With the release of 1990's acclaimed ‘I Do Not Want What I Haven't Got’, O'Connor became an alternative rock superstar, thanks both to the album's hit single ‘Nothing Compares 2 U’ and her increasingly controversial opinions.
O'Connor appeared in the American press saying she supported the IRA, and would not perform if the Star Spangled Banner were played before any of her concerts. In addition, she refused to accept the four Grammy nominations she received for ‘I Do Not Want...’
O'Connor titled her next, more conventional, album ‘Am I Not Your Girl?’. Unfortunately, its release was overshadowed by a legendary appearance on Saturday Night Live during which O'Connor ended her set by tearing up a photo of Pope John Paul II and shouting "Fight the real enemy!".
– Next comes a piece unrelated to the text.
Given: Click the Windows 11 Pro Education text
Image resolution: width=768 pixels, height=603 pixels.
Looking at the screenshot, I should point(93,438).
O'Connor avoided the spotlight for the next two years and in 1994 she returned with ‘Universal Mother’.
By the time the ‘Gospel Oak EP’ came out in 1997, O'Connor had emerged as an elder stateswoman for edgy female singer-songwriters, highlighted by her appearance at the 1998 Lilith Fair.
In 2000, O'Connor signed to Atlantic records and announced the impending release of her first album in six years, 'Faith & Courage'. On the eve of its release, she came out as a lesbian but later retracted the announcement.
Her next album called 'Sean-Nos-Nua' in 2002 was a departure from her usual music as she interpreted traditional Irish folk songs, with several being sung in the Irish language. She contributed to a tribute album for Dolly Parton in 2003, recording a cover of 'Dagger Through the Heart'.
The same year, she released the double album 'She Who Dwells in the Secret Place of the Most High Shall Abide Under the Shadow of the Almighty', which included a disc of demos and unreleased tracks as well as a live DVD. She then announced her retirement from music.
But in 2005, O'Connor was back with 'Collaborations' - an album of compilations with artists including Peter Gabriel, Massive Attack and U2, to name but a few. In an interview with Harp she stated she only intended to retire from making mainstream/pop music.
In late 2005, she released reggae album 'Throw Down Your Arms' which was met with positive reviews. O'Connor continued to be inspired by Rastafarian culture and released an album of Rastafarian spiritual songs in June 2007 called 'Theology'.
Two tracks from the album were made available to download for free while O'Connor toured the UK and US extensively promoting the record.
On 8 November 2011, she released her new single 'How About I Be Me' - also inspired by Reggae - which comes from her upcoming album 'How About I Be Me and You Be You' which was released in 2012. Her latest album was 'I'm Not Bossy, I'm The Boss' which was released in 2014.
The singer also revealed on her website that she will marry her boyfriend Barry Herridge at an undisclosed location on 8 December 2011. They married but separated only 17 days later! However, they have since reconciled.